■ **Passage**
>>>
I naively assumed when learning about databases for the first time that queries would be compiled and executed like functions in traditional programming. Turns out I was wrong, but this creates unnecessary latency by sending extra data (the whole written query), compiling it at run time, and then executing it. With Helix, you write the queries in our query language (HelixQL), which is then transpiled into Rust code and built directly into the database server, where you can call a generated API endpoint.
Many people have a thing against “yet another query language” (doubtless for good reason!) but we went ahead and did it anyway, because we think it makes working with our database so much easier that it’s worth a bit of a learning curve. HelixQL takes from other query languages such as Gremlin, Cypher and SQL with some extra ideas added in. It is declarative while the traversals themselves are functional. This allows complete control over the traversal flow while also having a cleaner syntax. HelixQL returns JSON to make things easy for clients. Also, it uses a schema, so the queries are type-checked.
We took a crude approach to building the original graph engine as a way to get an MVP out, so we are now working on improving the graph engine by making traversals massively parallel and pipelined. This means data is only ever decoded from disk when it is needed, and parts of reads are all processed in parallel.
If you’d like to try it out in a simple RAG demo, you can follow this guide and run our Jupyter notebook: https://github.com/HelixDB/helix-db/tree/main/examples/rag_d...
Many thanks! Comments and feedback welcome!
Feel free to point me to docs / code if these are lazy questions :)
<<<
Carry on the Helix database thread from its last line.

■ **Data provided**
>>>
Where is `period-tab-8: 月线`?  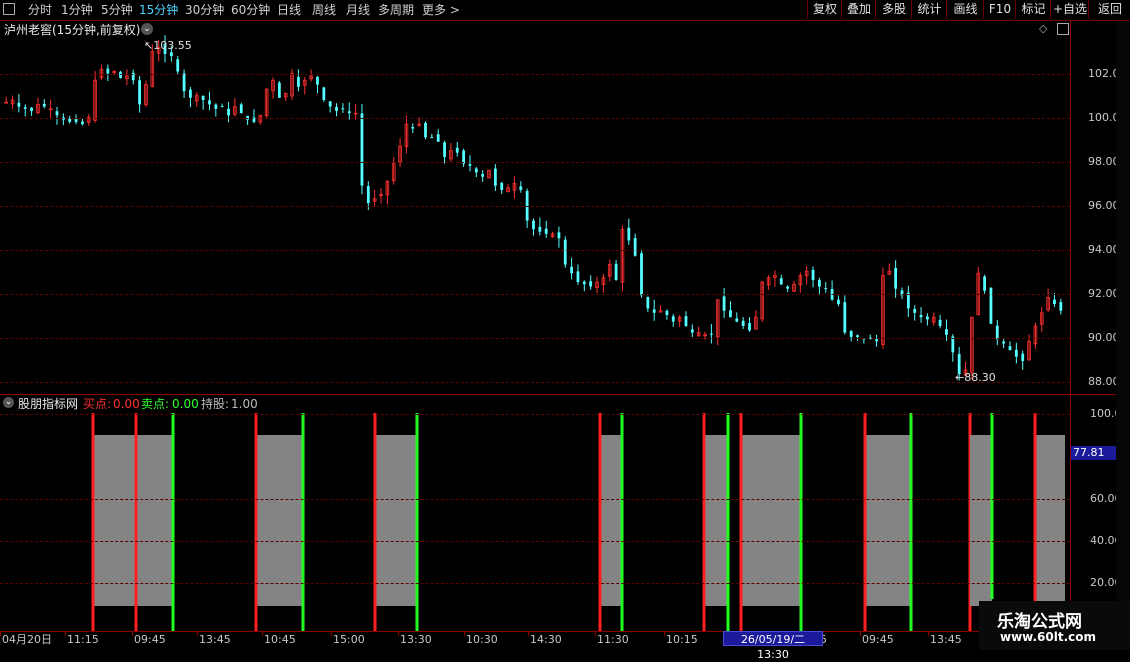 period-tab-8: 月线 is located at coordinates (358, 10).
<<<
■ **Exercise response**
For keys we are using UUIDs, but using the v6 timestamped uuids so that they are easily lexicographically ordered at creation time. This means keys inserted into LMDB are inserted using the APPEND flag, meaning LMDB shortcuts to the rightmost leaf in its B-Tree (rather than starting at the root) and appends the new record. It can do this because the records are ordered by creation time meaning each new record is guaranteed to be larger (in terms of big-endian byte order) than the previous record.
We also store the UUIDs as u128 values for two reasons. The first is that a u128 takes up 16 bytes where as a string UUID takes up 36 bytes. This means we store 56% less data and LMDB has to decode 56% less bytes when doing code accesses.
For the outgoing/incoming edges for nodes, we store them as fixed sizes which means LMDB packs them in, removing the 8 byte header per Key-Value pair.
In the future, we are also going to separate the properties from the stored value as empty property objects still take up 8 bytes of space. We will also make it so nothing is inserted if the properties are empty.
You can see most of this in action in the storage core file: https://github.com/HelixDB/helix-db/blob/main/helixdb/src/he...